How to count 100 hours
Ever since the campaign season when Congresswoman Nancy Pelosi kept promising action on the Democrats agenda in “the first 100 hours” of the new Congress, though nobody could or would define how that timetable would be counted. There was amusing speculation, but the press fell into a ‘wait and see’ attitude.
Well here we are, and they’re still wondering.
The clock is ticking for House Democrats, but it’s hard to tell what time it is.
House Speaker Nancy Pelosi, D-Calif., was touting a plan to push six bills through a Democratic House in 100 hours or less as early as June of last year. She’s reached the halfway point – in fewer than 20 hours, according to her count.
But just as the official clock for a basketball or football game stops for time-outs and commercial breaks, Democrats aren’t counting the minutes spent on business unrelated to those six designated bills.
So while the House has been in session for almost 48 hours since the 110th Congress was sworn in Jan. 4, the clock on Pelosi’s Web site says only 17 hours 48 minutes have elapsed.
“We’re just counting the legislative hours,” Pelosi spokesman Drew Hammill explained.
Oh, that’s convenient, and creative.
Brian Kennedy, a spokesman for House Minority Leader John Boehner, R-Ohio, said the clock – no matter how time is kept – is irrelevant.
“The clock is just a distraction to the hypocrisy they’ve exhibited and continued to exhibit in the first 100 hours,” Kennedy said, referring to House Democrats’ refusal to allow the GOP minority a chance to offer amendments or have any role in writing the bills. Democrats had leveled the same criticism that Republicans, then in the majority, denied them those opportunities.
So the political antics continue.
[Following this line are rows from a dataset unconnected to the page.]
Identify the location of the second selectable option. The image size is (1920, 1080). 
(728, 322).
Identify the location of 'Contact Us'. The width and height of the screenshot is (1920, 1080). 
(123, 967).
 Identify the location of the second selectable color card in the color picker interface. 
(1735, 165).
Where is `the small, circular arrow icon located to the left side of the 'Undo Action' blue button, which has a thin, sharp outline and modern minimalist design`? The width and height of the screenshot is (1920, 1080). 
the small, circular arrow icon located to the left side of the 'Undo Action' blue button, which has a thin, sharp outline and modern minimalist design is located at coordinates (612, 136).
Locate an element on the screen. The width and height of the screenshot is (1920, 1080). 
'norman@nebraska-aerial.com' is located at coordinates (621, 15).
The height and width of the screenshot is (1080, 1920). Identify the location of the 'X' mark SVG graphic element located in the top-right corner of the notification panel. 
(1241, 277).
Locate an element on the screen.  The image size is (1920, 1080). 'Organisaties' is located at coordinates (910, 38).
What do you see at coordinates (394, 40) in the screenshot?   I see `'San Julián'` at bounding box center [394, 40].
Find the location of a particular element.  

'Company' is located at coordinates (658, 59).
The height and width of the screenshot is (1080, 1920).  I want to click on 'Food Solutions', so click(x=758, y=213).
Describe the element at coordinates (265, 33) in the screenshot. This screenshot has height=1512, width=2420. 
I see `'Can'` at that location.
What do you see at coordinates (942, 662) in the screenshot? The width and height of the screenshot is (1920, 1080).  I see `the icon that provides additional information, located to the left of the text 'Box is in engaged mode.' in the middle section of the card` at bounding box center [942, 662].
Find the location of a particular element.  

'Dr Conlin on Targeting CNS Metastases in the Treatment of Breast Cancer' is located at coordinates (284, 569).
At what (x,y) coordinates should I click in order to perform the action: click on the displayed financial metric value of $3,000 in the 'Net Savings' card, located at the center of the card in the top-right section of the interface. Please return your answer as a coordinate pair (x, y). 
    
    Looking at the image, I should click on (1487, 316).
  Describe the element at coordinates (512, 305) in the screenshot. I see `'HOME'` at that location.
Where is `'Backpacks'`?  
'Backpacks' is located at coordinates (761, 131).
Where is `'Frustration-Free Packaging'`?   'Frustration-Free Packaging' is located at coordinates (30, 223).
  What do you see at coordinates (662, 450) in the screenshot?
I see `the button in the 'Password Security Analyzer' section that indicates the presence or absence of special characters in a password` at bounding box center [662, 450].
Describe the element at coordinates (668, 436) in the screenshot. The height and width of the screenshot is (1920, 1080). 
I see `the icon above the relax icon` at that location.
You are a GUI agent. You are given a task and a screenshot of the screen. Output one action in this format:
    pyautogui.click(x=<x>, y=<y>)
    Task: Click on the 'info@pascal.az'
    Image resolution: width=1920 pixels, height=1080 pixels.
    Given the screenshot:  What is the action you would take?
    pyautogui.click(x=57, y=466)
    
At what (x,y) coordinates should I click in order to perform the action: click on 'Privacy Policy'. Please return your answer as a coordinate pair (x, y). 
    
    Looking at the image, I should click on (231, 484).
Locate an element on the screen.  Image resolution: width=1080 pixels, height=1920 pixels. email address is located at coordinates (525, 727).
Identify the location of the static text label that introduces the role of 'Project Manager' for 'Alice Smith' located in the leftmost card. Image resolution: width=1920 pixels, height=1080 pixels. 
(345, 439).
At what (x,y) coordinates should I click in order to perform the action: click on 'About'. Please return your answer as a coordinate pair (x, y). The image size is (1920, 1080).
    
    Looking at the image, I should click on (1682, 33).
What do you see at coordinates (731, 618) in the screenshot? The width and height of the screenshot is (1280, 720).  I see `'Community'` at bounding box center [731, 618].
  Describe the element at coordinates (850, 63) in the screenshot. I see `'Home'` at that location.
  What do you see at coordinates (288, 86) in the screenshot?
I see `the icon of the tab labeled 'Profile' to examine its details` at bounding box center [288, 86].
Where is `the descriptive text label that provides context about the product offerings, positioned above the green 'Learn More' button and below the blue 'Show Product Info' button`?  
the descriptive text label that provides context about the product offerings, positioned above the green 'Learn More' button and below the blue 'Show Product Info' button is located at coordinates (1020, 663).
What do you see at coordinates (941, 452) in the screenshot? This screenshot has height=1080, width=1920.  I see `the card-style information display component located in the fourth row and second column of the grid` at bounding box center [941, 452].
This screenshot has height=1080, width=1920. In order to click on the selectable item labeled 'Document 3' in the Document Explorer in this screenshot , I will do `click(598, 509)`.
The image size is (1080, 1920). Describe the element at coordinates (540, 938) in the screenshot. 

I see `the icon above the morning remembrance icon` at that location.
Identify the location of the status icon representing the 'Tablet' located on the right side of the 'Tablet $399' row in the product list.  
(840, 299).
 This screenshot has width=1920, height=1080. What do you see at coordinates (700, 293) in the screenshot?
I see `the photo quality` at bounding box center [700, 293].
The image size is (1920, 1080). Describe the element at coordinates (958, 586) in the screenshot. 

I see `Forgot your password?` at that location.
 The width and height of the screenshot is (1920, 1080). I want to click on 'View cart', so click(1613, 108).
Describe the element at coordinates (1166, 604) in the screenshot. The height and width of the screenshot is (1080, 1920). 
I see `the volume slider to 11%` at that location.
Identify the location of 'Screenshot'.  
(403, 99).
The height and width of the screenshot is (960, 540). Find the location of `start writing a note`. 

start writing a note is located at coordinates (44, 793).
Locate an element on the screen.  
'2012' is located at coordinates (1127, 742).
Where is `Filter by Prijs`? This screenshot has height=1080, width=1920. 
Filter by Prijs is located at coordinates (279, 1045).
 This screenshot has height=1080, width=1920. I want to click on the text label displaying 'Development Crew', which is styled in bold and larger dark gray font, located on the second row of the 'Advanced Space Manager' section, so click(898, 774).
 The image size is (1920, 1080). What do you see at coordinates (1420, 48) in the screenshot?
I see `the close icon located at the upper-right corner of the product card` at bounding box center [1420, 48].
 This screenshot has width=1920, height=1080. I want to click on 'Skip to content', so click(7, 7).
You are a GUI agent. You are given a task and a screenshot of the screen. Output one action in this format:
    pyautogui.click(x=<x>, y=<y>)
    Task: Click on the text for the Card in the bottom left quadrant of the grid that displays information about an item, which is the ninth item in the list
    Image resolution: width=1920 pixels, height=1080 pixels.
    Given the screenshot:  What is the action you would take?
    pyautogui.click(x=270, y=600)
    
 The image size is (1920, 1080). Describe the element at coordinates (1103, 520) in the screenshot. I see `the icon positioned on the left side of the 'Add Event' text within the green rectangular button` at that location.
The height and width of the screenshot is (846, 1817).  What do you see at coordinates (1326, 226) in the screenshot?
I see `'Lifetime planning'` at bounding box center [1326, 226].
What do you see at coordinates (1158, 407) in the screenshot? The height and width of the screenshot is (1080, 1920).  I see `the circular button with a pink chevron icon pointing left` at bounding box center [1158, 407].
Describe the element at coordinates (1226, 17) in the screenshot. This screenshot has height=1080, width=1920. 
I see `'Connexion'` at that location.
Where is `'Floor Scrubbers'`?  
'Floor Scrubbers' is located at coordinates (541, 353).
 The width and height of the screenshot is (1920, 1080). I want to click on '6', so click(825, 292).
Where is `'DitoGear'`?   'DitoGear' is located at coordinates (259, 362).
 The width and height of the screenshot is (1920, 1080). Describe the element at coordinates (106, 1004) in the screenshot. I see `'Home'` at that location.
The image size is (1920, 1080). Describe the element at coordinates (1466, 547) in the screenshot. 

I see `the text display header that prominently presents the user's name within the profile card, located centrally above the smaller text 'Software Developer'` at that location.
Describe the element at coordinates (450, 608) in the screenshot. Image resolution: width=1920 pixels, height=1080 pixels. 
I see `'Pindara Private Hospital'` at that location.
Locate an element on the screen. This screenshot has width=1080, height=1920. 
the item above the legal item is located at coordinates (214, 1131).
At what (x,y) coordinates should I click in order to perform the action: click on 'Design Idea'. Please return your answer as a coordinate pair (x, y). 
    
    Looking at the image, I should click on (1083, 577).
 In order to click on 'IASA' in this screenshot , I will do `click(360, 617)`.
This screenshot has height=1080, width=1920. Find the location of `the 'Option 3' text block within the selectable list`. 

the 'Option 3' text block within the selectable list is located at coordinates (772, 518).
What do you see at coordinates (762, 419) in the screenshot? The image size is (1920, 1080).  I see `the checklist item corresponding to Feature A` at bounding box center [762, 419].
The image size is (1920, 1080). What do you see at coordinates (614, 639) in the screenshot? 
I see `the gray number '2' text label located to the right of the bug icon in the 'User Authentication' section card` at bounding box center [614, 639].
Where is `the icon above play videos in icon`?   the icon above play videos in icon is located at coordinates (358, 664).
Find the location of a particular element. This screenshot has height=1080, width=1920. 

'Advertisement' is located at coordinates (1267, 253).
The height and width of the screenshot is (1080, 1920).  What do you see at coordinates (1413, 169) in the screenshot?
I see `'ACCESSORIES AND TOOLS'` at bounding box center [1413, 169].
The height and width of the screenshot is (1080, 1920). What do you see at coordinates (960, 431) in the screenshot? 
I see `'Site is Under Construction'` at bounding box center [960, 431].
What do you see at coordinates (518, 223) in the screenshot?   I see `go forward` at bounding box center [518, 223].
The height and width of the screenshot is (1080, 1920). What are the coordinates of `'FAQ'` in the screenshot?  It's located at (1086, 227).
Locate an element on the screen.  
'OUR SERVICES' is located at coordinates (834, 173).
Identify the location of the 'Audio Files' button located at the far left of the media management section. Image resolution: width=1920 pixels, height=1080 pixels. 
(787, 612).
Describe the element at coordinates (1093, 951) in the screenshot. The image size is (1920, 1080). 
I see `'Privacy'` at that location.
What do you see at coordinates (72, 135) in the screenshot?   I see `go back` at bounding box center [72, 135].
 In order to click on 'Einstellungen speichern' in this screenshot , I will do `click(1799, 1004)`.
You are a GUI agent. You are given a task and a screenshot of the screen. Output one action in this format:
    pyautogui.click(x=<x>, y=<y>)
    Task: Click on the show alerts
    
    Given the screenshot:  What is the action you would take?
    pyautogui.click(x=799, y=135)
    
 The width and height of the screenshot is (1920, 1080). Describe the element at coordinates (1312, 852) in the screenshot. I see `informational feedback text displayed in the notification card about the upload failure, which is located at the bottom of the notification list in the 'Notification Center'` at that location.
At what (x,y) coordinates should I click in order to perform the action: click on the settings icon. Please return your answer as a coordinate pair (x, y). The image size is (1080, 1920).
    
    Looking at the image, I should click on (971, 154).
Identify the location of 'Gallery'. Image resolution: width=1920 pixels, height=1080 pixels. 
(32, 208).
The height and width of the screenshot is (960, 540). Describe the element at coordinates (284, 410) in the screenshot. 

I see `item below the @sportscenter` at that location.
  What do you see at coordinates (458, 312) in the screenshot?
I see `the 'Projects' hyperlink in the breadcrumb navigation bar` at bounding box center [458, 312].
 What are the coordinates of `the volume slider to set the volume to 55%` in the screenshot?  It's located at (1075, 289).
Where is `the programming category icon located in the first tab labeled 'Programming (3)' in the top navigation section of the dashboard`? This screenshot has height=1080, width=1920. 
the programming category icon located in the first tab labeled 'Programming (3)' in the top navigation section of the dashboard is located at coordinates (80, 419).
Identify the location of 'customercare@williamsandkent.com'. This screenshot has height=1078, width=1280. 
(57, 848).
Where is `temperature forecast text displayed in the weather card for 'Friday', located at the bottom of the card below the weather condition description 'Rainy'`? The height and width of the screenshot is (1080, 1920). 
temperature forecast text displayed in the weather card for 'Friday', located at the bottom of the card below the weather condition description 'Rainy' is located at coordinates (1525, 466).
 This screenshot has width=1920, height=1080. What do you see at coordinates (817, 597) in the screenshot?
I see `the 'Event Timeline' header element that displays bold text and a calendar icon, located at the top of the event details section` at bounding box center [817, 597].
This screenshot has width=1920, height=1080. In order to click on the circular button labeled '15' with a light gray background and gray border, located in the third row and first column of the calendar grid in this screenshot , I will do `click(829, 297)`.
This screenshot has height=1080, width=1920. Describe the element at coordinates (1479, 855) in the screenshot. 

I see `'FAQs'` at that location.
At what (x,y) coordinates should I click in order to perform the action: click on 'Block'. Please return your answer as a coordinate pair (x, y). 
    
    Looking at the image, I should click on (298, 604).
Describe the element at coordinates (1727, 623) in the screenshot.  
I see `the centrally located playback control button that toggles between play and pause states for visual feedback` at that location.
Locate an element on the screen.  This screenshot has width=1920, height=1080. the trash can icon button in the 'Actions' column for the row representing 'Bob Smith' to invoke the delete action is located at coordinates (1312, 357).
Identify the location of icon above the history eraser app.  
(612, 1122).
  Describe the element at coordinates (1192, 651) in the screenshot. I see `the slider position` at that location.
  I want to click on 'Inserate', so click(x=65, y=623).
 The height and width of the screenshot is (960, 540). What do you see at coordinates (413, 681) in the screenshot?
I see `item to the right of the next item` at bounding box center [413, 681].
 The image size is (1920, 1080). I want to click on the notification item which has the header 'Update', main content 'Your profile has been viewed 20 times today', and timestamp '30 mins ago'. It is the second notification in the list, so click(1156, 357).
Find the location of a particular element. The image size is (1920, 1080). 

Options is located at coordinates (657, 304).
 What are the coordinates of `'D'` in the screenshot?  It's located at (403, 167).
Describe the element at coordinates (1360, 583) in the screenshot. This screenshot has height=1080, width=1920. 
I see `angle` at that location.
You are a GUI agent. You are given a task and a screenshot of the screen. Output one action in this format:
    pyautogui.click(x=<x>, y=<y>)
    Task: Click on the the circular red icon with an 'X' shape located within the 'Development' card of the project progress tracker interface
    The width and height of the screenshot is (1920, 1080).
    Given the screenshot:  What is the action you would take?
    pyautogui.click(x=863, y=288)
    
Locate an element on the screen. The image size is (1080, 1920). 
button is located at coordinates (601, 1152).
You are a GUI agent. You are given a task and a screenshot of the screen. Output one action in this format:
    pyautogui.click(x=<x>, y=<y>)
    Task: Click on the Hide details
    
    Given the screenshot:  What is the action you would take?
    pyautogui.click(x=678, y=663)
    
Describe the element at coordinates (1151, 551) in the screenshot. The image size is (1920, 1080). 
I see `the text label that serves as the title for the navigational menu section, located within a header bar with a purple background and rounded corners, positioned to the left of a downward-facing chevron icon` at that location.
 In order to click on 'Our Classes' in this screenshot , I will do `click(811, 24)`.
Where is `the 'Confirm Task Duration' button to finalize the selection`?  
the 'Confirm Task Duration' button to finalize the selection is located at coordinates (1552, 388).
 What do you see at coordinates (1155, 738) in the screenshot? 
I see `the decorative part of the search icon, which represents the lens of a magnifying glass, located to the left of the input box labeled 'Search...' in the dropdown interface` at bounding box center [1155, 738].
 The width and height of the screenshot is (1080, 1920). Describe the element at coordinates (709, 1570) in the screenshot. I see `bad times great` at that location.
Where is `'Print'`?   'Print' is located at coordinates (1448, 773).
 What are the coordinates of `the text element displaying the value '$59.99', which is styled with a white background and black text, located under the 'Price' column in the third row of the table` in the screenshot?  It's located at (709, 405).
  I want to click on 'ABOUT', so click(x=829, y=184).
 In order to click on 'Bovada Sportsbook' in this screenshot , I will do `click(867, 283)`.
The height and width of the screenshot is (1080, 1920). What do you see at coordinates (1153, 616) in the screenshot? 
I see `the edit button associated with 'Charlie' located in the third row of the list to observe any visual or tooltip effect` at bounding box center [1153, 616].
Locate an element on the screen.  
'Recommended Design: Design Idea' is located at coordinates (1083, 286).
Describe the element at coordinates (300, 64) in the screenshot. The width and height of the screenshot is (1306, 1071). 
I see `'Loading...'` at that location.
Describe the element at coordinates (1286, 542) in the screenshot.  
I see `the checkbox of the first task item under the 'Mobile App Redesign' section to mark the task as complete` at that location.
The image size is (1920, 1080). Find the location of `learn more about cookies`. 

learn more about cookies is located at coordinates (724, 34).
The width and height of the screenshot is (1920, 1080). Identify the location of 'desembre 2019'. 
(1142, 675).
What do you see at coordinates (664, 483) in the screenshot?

But at least they all agree on one priority.
No time was run off on either clock Monday, when many lawmakers attended the BCS championship football game in Arizona between Ohio State and Florida.
Hard to say whether the ‘gentle Congress people’ from Ohio, and other Buckeye fans, would rather have been doing business as usual than suffering through that defeat. It was a good lesson for everyone — in sports, politics and life — to focus on what’s in front of you at the moment (moving toward the goal, one play at a time), and do what you do with excellence.